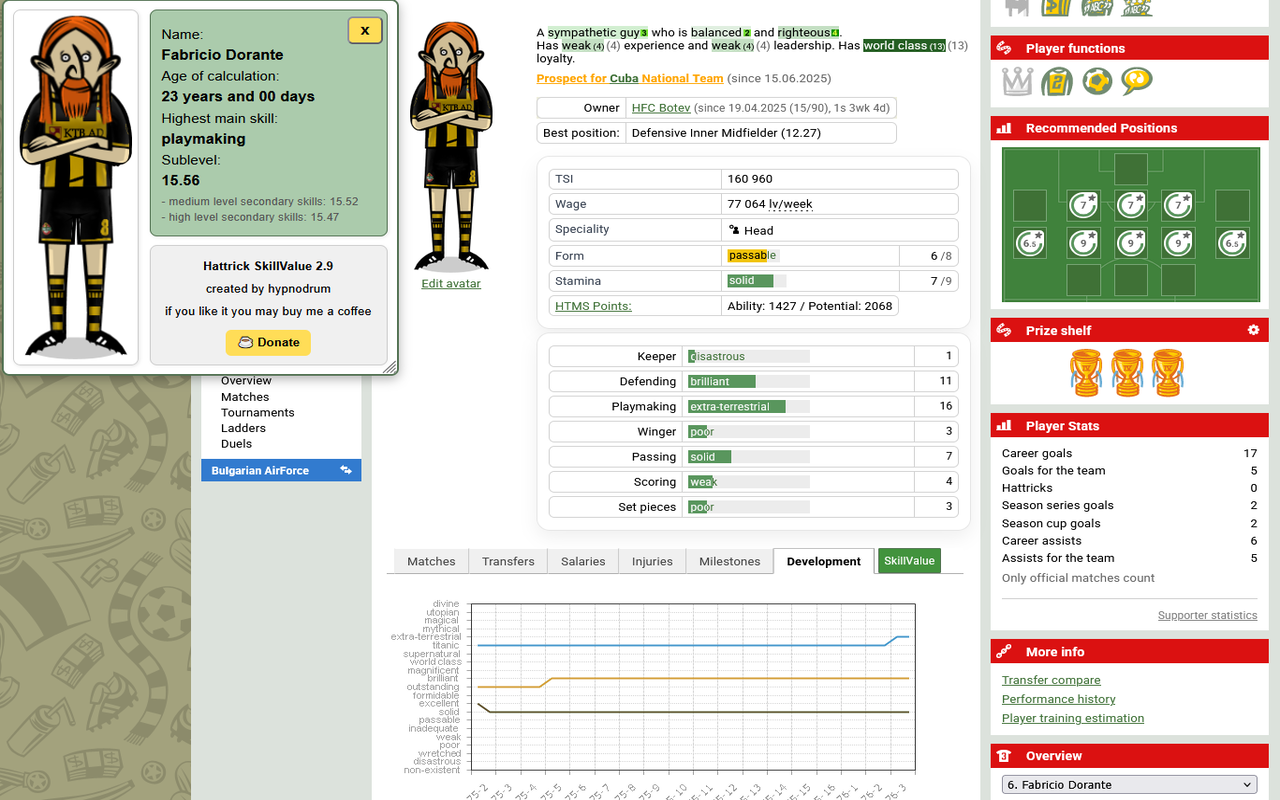1280x800 pixels.
Task: Open the HFC Botev owner link
Action: coord(661,108)
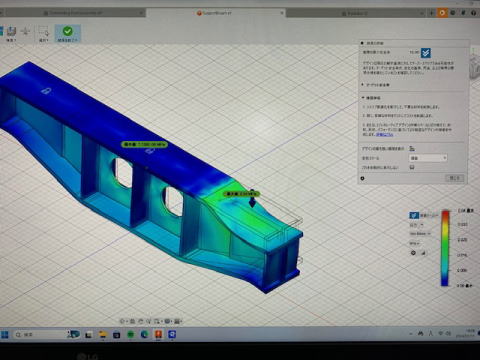480x360 pixels.
Task: Click the design optimization view icon in panel
Action: click(412, 148)
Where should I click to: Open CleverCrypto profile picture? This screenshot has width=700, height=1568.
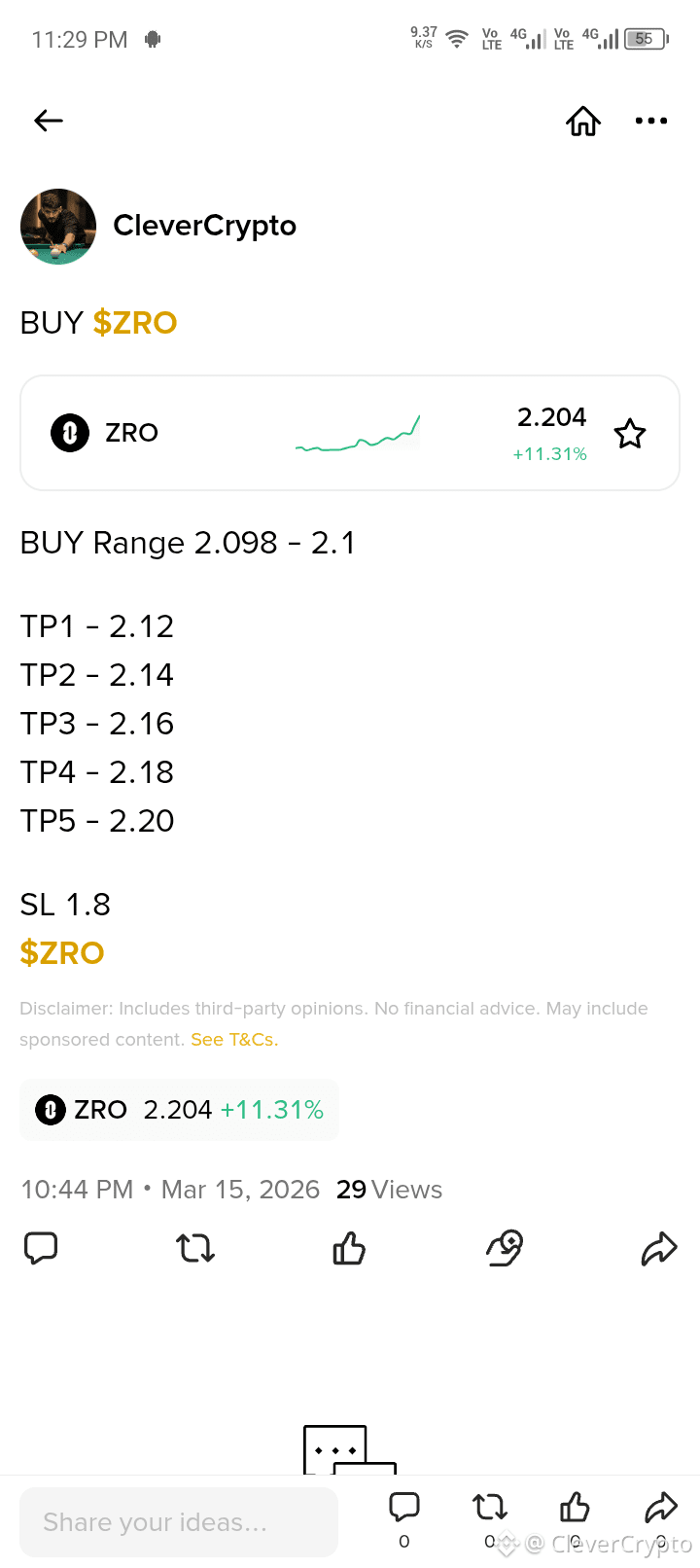coord(58,227)
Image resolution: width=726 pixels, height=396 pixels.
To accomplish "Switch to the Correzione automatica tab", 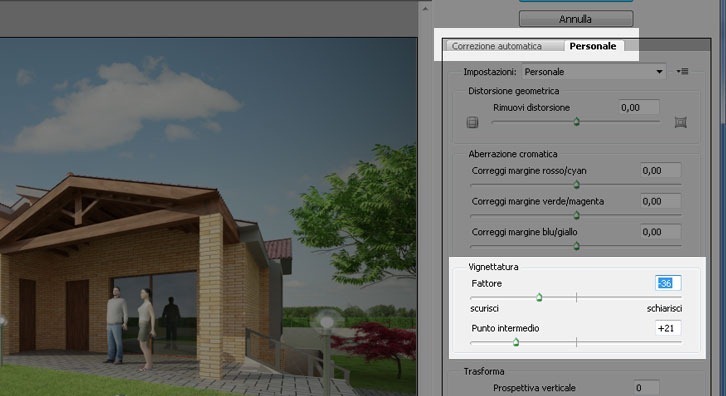I will [496, 46].
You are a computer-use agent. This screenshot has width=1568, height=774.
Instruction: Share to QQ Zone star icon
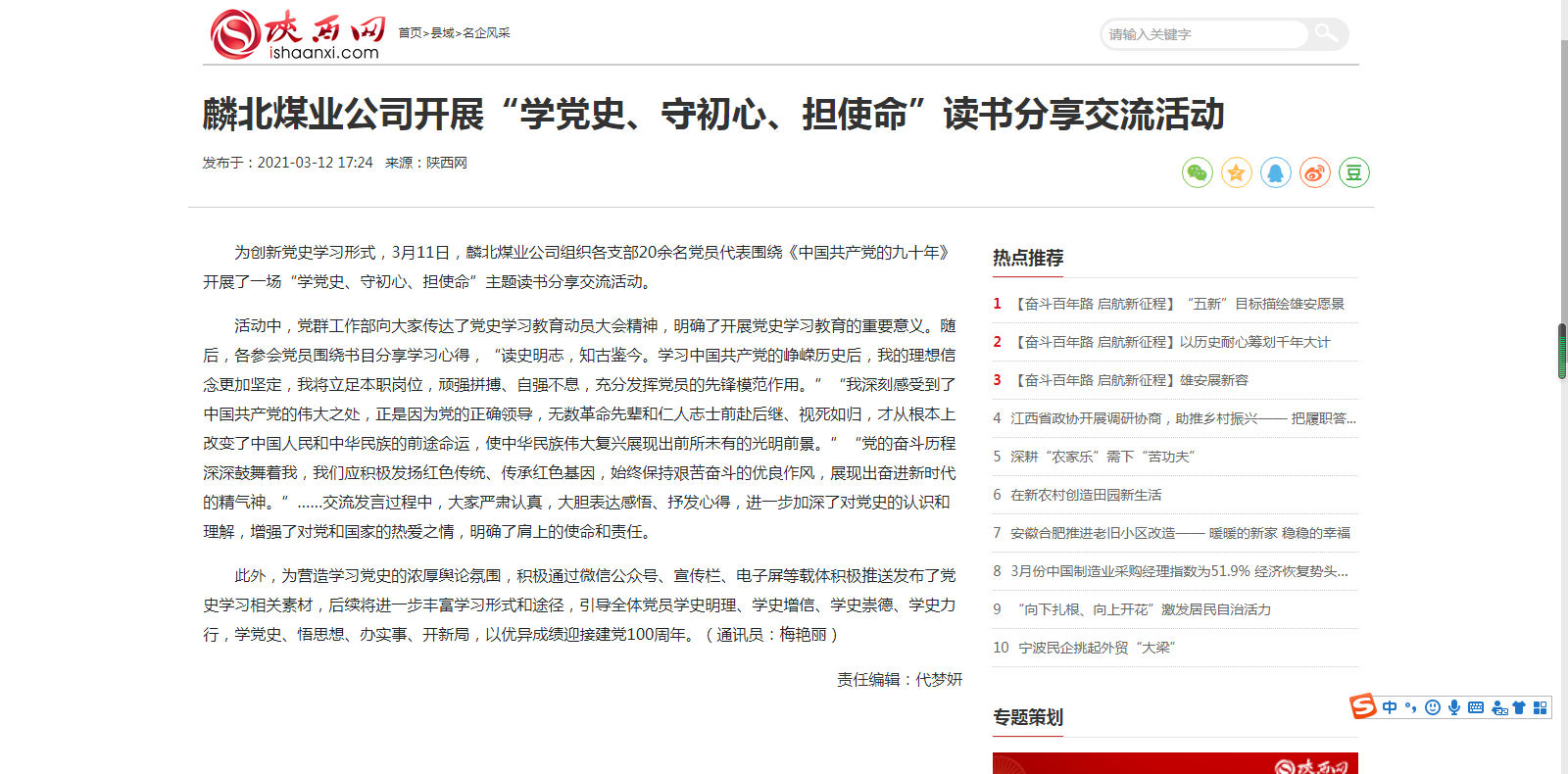pos(1236,172)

+++++

(TASK DESCRIPTION):
With pictures omitted, restate word for word every line above from the one containing "You are a computer-use" to the end of the entries.

(RESULT):
You are a computer-use agent. This screenshot has width=1568, height=774.
Instruction: Share to QQ Zone star icon
pos(1236,172)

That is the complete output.